Ever wonder why barring physicist Sir C V Raman, who won Nobel Prize in 1930, other Indian Nobel laureates in sciences won the prize from outside India? Even the Raman spectroscope was invented outside India. There is something amiss in the social ecosystem which includes education system, which is not encouraging sciences in general.
According to Dr. Anil Kakodkar, nuclear scientist and former chairman, Atomic Energy Commission of India whichever way you see it, you have to be strong in technology for national development. And technology doesn’t come out of vacuum, it indeed comes from science. “If India has to really leverage the demographic dividend, children have to get interested in science,” he adds.
Why youth are not attracted as much to science because they are wary of choosing science because of its limitations to offer career options and prospects. That is a challenge that the country faces. “Science has to be translated to some economic value and research need to be encouraged at all levels,” Dr Kakokdar feels. India is a land of ideas from very ancient times, people here are intellectually strong and its knowledge base if not necessarily everything is science, should make interest in science more acceptable and engaging.

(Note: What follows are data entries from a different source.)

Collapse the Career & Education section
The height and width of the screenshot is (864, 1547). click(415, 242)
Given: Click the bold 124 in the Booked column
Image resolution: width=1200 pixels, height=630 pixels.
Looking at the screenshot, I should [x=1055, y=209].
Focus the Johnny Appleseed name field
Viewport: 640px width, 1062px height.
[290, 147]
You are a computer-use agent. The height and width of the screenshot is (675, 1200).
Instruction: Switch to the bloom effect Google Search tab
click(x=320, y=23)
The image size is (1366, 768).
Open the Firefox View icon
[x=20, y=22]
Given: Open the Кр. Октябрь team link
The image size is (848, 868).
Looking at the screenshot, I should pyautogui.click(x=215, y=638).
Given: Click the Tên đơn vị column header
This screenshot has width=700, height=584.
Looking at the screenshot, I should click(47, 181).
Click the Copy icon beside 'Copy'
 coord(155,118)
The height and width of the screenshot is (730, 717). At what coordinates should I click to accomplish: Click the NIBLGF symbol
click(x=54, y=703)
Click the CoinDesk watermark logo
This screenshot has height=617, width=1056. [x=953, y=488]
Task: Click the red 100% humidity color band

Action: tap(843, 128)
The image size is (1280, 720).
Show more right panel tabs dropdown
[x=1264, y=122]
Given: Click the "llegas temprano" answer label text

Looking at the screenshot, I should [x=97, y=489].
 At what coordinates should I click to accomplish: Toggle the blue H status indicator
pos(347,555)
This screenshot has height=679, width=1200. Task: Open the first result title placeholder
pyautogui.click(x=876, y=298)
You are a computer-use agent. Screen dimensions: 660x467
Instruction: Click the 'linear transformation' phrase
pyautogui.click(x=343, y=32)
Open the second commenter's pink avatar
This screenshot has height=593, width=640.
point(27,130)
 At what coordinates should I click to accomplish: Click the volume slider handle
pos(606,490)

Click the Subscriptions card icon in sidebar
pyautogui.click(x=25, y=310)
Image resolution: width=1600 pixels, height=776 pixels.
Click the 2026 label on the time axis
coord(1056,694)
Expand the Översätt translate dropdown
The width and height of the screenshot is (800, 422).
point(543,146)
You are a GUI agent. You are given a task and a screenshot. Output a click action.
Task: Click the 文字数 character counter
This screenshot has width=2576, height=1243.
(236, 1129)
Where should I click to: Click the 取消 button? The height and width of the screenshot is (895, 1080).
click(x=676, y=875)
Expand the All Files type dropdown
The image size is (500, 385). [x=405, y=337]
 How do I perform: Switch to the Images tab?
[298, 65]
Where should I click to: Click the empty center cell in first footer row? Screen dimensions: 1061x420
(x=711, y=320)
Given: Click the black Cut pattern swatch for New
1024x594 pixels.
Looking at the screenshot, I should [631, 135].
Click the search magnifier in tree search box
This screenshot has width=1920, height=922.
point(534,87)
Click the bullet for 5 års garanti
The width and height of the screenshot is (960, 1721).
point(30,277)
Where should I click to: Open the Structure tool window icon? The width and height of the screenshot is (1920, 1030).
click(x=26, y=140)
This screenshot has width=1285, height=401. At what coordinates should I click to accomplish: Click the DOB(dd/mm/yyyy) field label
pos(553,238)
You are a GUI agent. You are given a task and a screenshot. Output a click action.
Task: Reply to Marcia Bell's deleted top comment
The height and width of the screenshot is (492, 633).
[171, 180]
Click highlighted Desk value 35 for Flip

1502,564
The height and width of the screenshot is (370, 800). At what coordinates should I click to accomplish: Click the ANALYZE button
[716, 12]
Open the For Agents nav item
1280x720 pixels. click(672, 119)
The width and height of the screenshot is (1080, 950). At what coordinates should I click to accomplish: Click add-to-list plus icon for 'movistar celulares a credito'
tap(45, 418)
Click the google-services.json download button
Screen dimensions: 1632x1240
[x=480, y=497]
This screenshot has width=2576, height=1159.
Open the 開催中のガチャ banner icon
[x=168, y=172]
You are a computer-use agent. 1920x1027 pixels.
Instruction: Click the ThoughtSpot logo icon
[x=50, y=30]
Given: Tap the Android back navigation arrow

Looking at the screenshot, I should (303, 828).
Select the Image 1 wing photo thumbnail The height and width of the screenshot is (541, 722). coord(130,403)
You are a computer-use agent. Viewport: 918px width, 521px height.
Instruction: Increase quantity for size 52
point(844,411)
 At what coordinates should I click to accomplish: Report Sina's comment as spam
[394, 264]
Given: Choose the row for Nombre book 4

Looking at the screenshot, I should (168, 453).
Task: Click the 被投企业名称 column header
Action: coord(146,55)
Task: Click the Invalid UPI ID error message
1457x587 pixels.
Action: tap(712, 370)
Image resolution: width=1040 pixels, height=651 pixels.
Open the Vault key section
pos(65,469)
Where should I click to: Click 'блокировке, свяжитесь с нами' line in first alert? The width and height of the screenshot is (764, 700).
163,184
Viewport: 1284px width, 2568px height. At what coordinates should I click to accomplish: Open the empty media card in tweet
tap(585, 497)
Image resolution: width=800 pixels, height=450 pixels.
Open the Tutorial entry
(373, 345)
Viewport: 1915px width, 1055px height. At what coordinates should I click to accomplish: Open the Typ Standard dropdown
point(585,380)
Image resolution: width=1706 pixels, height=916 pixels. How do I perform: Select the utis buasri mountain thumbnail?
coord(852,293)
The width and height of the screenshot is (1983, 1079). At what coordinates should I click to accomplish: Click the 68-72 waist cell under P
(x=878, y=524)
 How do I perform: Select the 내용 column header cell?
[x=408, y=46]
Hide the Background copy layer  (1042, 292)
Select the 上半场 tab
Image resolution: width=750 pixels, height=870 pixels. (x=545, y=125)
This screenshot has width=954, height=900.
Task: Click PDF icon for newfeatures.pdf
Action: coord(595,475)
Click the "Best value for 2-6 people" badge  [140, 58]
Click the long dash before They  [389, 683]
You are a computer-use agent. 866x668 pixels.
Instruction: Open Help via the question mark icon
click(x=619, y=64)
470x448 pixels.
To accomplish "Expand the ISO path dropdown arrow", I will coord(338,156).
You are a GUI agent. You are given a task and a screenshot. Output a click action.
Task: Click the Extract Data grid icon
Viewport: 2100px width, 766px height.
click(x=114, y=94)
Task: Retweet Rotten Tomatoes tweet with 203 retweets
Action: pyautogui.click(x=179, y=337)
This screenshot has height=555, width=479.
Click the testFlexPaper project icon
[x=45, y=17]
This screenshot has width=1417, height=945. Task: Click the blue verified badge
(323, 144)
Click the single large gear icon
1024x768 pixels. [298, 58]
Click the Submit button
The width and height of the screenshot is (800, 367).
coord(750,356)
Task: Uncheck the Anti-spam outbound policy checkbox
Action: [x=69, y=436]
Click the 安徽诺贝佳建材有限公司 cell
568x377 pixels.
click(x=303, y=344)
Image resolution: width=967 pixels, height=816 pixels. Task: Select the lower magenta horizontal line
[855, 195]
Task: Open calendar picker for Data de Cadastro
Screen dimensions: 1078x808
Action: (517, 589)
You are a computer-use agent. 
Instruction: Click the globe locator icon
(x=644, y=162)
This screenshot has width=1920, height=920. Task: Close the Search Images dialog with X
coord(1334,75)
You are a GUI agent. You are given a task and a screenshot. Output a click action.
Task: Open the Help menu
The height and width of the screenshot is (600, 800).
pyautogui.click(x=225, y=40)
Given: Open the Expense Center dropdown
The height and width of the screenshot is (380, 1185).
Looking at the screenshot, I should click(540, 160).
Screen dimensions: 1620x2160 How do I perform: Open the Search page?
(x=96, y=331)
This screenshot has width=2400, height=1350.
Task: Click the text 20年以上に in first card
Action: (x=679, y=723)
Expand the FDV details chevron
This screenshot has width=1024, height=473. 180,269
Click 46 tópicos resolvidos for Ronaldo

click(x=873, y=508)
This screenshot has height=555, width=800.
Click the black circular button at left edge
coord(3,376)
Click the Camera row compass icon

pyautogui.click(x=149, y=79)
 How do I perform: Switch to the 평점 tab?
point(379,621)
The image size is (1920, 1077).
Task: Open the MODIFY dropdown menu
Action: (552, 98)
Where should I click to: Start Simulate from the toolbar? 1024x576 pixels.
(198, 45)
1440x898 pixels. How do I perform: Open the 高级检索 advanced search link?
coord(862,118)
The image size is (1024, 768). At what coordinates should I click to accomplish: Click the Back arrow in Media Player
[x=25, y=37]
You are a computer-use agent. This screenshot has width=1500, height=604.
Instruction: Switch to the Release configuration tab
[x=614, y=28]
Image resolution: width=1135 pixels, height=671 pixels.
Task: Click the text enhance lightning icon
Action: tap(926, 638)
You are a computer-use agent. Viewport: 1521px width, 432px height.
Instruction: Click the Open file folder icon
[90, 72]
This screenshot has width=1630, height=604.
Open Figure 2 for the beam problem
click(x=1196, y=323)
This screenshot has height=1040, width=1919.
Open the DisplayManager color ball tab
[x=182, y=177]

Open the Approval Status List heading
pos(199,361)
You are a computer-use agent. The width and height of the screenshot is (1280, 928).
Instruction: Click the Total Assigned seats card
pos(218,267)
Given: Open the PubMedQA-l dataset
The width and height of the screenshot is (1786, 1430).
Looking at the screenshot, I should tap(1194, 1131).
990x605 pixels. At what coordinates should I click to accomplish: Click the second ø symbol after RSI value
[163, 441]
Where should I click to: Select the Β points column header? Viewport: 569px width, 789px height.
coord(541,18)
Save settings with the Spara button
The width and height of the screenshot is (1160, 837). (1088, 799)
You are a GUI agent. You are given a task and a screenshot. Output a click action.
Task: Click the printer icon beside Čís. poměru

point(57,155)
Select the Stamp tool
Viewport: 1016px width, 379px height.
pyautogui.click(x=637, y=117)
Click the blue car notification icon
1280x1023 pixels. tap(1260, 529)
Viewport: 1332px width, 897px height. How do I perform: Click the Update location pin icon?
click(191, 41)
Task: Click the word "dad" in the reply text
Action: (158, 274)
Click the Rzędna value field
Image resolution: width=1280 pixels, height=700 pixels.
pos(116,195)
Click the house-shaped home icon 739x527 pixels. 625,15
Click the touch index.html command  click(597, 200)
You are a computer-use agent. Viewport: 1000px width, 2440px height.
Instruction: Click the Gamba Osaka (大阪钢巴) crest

“We need to empower our children by exposing them to hands on experience so that it sparks curiosity in them and opens their minds to possibilities, ideas, or even change in looking at immediate things” adds Ramji Raghavan, founder and chairman of Bangalore-based Agastya International Foundation. The school going age is critical for such an intervention according to him. The catalytic effect of experiential and accessible sciences labs and experimentation has the potential to set off a chain reaction for popularizing science. Recalling a phone conversation with former President Dr APJ Abdul Kalam, Raghan narrates an interesting anecdote. “I had won some award and around that time I received a call from Dr Kalam. I thought he had called to congratulate me, but it turned out that he wanted to fund from his own money three ‘Agastya’ mobile labs and asked us to run them in a backward area of Bihar. We did as per his wish though we did thought at that time, will this intervention matter at all. But after some time, we saw our model followed and replicated in many parts of the state.”
Both Dr Kakodkar and Ragavan were speaking at an event in a Delhi government school on August 8, where Honeywell India under its CSR initiative announced its support to Agastya International Foundation’s mobile hands-on science education programs. “Honeywell has a long history of promoting unique science, technology, engineering and math (STEM) education programs around the world. Agastya International Foundation and Honeywell India share a common vision, and we are pleased to partner with Agastya to scale up the impact for experiential science education in India for the long term,” said Vikas Chadha, President, Honeywell India. Honeywell India will support 11 science centers, 10 mobile science labs, and 1,100 young instructor leaders, benefiting more than 48,000 students and 200 teachers in in Bangalore, Gurgaon and Delhi from 2016 to 2019.
Agastya International Foundation (Agastya, esb 1999) is a charitable education trust that runs mobile hands-on science education programs for economically disadvantaged children and teachers. It has more than 1000 employees to administer the programs in 18 states besides young volunteers in over 300 villages who run night schools.